§ **ASSIGNED TASK**: Every entry is to be returned verbatim.

== SOURCE INFORMATION ==

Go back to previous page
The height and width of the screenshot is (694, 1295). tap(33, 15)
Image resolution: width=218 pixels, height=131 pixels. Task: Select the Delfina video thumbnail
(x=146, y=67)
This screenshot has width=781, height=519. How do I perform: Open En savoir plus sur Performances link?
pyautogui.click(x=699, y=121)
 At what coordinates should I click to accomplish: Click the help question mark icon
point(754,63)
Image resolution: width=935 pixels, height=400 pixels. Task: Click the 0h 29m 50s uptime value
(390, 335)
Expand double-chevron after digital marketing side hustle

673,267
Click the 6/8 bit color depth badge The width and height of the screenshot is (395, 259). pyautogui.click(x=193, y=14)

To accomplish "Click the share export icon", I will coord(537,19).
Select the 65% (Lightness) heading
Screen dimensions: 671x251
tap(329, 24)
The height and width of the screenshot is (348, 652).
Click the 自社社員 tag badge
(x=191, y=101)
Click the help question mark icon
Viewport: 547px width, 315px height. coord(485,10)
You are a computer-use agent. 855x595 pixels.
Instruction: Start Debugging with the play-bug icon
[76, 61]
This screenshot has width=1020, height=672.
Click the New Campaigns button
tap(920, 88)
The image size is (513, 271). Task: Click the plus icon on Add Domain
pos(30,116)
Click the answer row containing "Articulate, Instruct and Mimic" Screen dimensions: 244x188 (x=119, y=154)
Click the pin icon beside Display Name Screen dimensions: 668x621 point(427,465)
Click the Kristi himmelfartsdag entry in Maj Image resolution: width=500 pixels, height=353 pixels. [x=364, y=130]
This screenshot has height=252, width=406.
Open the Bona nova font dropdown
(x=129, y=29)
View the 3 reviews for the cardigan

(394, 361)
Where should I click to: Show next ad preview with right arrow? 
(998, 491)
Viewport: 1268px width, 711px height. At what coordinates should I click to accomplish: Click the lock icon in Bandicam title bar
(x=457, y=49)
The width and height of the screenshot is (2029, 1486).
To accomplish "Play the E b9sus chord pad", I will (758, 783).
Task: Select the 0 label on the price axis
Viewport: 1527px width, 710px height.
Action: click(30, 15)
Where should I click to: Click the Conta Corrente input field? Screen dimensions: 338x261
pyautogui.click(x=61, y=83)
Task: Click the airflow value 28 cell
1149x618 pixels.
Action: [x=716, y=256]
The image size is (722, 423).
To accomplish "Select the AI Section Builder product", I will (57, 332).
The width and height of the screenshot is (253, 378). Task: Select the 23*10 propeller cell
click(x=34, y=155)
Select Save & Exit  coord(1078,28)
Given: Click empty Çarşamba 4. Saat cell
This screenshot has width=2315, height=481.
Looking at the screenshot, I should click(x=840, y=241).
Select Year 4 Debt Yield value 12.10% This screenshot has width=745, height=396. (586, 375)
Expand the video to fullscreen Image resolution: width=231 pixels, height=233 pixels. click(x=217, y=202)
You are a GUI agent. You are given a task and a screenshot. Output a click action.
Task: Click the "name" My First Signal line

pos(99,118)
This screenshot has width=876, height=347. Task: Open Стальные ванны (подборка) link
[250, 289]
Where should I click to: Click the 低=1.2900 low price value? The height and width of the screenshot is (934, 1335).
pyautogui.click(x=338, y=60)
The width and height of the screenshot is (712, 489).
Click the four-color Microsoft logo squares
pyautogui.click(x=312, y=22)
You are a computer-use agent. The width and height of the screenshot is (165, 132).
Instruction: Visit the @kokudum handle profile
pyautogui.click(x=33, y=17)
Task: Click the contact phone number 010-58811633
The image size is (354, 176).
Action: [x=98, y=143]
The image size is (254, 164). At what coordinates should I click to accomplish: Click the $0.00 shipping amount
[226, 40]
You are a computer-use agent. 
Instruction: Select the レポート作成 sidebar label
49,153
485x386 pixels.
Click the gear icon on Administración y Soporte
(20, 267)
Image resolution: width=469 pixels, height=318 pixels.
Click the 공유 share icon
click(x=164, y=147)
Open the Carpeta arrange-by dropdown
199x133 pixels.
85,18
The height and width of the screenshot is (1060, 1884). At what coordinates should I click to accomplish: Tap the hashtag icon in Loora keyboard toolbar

===

§ **TASK ANSWER**:
Go back to previous page
The height and width of the screenshot is (694, 1295). tap(33, 15)
Image resolution: width=218 pixels, height=131 pixels. Task: Select the Delfina video thumbnail
(x=146, y=67)
This screenshot has width=781, height=519. How do I perform: Open En savoir plus sur Performances link?
pyautogui.click(x=699, y=121)
 At what coordinates should I click to accomplish: Click the help question mark icon
point(754,63)
Image resolution: width=935 pixels, height=400 pixels. Task: Click the 0h 29m 50s uptime value
(390, 335)
Expand double-chevron after digital marketing side hustle

673,267
Click the 6/8 bit color depth badge The width and height of the screenshot is (395, 259). pyautogui.click(x=193, y=14)

To accomplish "Click the share export icon", I will coord(537,19).
Select the 65% (Lightness) heading
Screen dimensions: 671x251
tap(329, 24)
The height and width of the screenshot is (348, 652).
Click the 自社社員 tag badge
(x=191, y=101)
Click the help question mark icon
Viewport: 547px width, 315px height. coord(485,10)
You are a computer-use agent. 855x595 pixels.
Instruction: Start Debugging with the play-bug icon
[76, 61]
This screenshot has width=1020, height=672.
Click the New Campaigns button
tap(920, 88)
The image size is (513, 271). Task: Click the plus icon on Add Domain
pos(30,116)
Click the answer row containing "Articulate, Instruct and Mimic" Screen dimensions: 244x188 (x=119, y=154)
Click the pin icon beside Display Name Screen dimensions: 668x621 point(427,465)
Click the Kristi himmelfartsdag entry in Maj Image resolution: width=500 pixels, height=353 pixels. [x=364, y=130]
This screenshot has height=252, width=406.
Open the Bona nova font dropdown
(x=129, y=29)
View the 3 reviews for the cardigan

(394, 361)
Where should I click to: Show next ad preview with right arrow? 
(998, 491)
Viewport: 1268px width, 711px height. At what coordinates should I click to accomplish: Click the lock icon in Bandicam title bar
(x=457, y=49)
The width and height of the screenshot is (2029, 1486).
To accomplish "Play the E b9sus chord pad", I will (758, 783).
Task: Select the 0 label on the price axis
Viewport: 1527px width, 710px height.
Action: click(30, 15)
Where should I click to: Click the Conta Corrente input field? Screen dimensions: 338x261
pyautogui.click(x=61, y=83)
Task: Click the airflow value 28 cell
1149x618 pixels.
Action: [x=716, y=256]
The image size is (722, 423).
To accomplish "Select the AI Section Builder product", I will (57, 332).
The width and height of the screenshot is (253, 378). Task: Select the 23*10 propeller cell
click(x=34, y=155)
Select Save & Exit  coord(1078,28)
Given: Click empty Çarşamba 4. Saat cell
This screenshot has width=2315, height=481.
Looking at the screenshot, I should click(x=840, y=241).
Select Year 4 Debt Yield value 12.10% This screenshot has width=745, height=396. (586, 375)
Expand the video to fullscreen Image resolution: width=231 pixels, height=233 pixels. click(x=217, y=202)
You are a GUI agent. You are given a task and a screenshot. Output a click action.
Task: Click the "name" My First Signal line

pos(99,118)
This screenshot has width=876, height=347. Task: Open Стальные ванны (подборка) link
[250, 289]
Where should I click to: Click the 低=1.2900 low price value? The height and width of the screenshot is (934, 1335).
pyautogui.click(x=338, y=60)
The width and height of the screenshot is (712, 489).
Click the four-color Microsoft logo squares
pyautogui.click(x=312, y=22)
You are a computer-use agent. The width and height of the screenshot is (165, 132).
Instruction: Visit the @kokudum handle profile
pyautogui.click(x=33, y=17)
Task: Click the contact phone number 010-58811633
The image size is (354, 176).
Action: [x=98, y=143]
The image size is (254, 164). At what coordinates should I click to accomplish: Click the $0.00 shipping amount
[226, 40]
You are a computer-use agent. 
Instruction: Select the レポート作成 sidebar label
49,153
485x386 pixels.
Click the gear icon on Administración y Soporte
(20, 267)
Image resolution: width=469 pixels, height=318 pixels.
Click the 공유 share icon
click(x=164, y=147)
Open the Carpeta arrange-by dropdown
199x133 pixels.
85,18
The height and width of the screenshot is (1060, 1884). At what coordinates should I click to accomplish: Tap the hashtag icon in Loora keyboard toolbar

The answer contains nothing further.